Baseada em princípios ocultistas, a astrologia está para a astronomia assim como a alquimia está para a química. Era plenamente aceita entre eruditos da Europa medieval e reis costumavam ter seus próprios astrólogos. Médicos acreditavam que a posição da Lua determinava dias bons ou ruins para fazer sangria nos pacientes, e grandes astrônomos, como Galileu e Kepler, faziam horóscopos. Isso só começou a mudar com o nascimento da ciência moderna, no século 17, quando a especialidade foi retirada das academias europeias. “A astrologia certamente não desapareceu e ainda tem significativa audiência popular, mas rapidamente perdeu credibilidade e prestígio”, diz Shank.

E foi assim, com o advento da era da razão, que astrônomos e astrólogos cortaram relações. Diana Gama acredita que o apelo astrológico surge da necessidade de ter uma justificativa para tudo. “É muito mais fácil acreditar que você perdeu seu emprego porque a Lua está no quadrante oeste acima de Saturno no equinócio de primavera do que aceitar a vida como ela é.”

Já para Claudia Lisboa, a astrologia não tem medo de se afirmar como uma forma de resistência ao pensamento racional. “O mundo não deu conta da racionalidade, somos infelizes, ansiosos e angustiados, tentamos explicar tudo e perdemos tempo nessas explicações.”

Foi uma visão parecida que levou o psicoterapeuta Carl Jung, grande teórico dos arquétipos e do inconsciente coletivo, a nutrir um interesse profundo pela simbologia dos astros. “Nas concepções antigas, o homem se via ligado à terra, e o céu, desconhecido, permitia todo tipo de projeções da psique inconsciente”, explica Felipe de Souza, psicólogo graduado na Universidade Federal de Juiz de Fora. Jung dizia que a astrologia representa a soma de todo o conhecimento psicológico da antiguidade. Se estivesse vivo e ficasse sabendo da discussão que Gama e Facciollo tiveram no estúdio fotográfico naquela tarde de agosto, certamente teria adorado convidá-los para uma conversa franca no divã.

 (Foto: TOMÁS ARTHUZZI)

(Foto: TOMÁS ARTHUZZI)

LONGA HISTÓRIA 
Com raízes na Babilônia, astronomia e astrologia só romperam após a revolução científica do século 17

Na Babilônia
No segundo milênio antes de Cristo, sacerdotes babilônicos começaram a estudar o movimento dos astros, acreditando que eram sinais divinos.

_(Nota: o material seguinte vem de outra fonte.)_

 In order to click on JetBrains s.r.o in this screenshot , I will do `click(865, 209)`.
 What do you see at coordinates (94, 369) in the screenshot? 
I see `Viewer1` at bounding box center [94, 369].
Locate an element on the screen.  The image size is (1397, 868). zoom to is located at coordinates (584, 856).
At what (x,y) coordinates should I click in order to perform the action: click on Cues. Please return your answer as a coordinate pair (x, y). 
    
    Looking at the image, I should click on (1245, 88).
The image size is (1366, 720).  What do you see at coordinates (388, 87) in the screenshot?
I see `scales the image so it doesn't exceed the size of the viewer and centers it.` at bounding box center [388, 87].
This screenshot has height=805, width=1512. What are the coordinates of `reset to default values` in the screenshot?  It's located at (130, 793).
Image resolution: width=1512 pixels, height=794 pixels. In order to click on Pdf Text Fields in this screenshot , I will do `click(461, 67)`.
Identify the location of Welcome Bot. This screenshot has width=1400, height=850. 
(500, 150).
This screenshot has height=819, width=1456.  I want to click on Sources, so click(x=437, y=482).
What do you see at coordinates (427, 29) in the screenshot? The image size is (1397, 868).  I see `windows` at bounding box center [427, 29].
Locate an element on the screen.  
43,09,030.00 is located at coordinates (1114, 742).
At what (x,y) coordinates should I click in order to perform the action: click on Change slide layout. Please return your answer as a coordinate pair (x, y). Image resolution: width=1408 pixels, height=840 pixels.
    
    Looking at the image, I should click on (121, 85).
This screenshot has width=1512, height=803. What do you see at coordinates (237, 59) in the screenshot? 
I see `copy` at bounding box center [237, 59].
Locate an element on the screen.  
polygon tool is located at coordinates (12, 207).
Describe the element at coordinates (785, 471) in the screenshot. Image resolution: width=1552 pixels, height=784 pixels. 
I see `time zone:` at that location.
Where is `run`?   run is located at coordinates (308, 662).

Foi a origem da astrologia, da astronomia e de todas as ciências que usam a matemática para descrever a natureza.

Na Grécia
O grande astrônomo e matemático da antiguidade, Hiparco, introduz a astronomia babilônica na Grécia no século 2 antes de Cristo. Ali, nasce a astrologia como a conhecemos. Quatro séculos mais tarde, Ptolomeu publica o influente tratado astrológico Tetrabiblos.

No Iraque
O estudo da suposta influência que os astros exercem sobre as coisas da Terra prosperou no Oriente. No ano 762, a cidade de Bagdá foi fundada em uma data determinada por horóscopo — os califas eram grandes incentivadores do conhecimento astrológico.

Na Europa
As duas especialidades andaram de mãos dadas por mais de mil anos na Europa. No meio acadêmico, quem mais promovia a astrologia eram os médicos. No início do século 17, o próprio Galileu fazia horóscopos e previsões para seu patrono, o grão--duque da Toscana.

Na França
O divórcio entre astronomia e astrologia ocorreu em Paris, em 1666: Jean-Baptiste Colbert, ministro do rei Luís XIV, criou a Academia de Ciências. Influenciado pelo heliocentrismo, deixou a astrologia de fora. Outros países católicos aderiram ao descrédito.

Astros e ciência
Orientado pelo método científico, um astrônomo utiliza diferentes instrumentos para coletar dados, descrever a natureza e formular teorias sobre o funcionamento do Universo.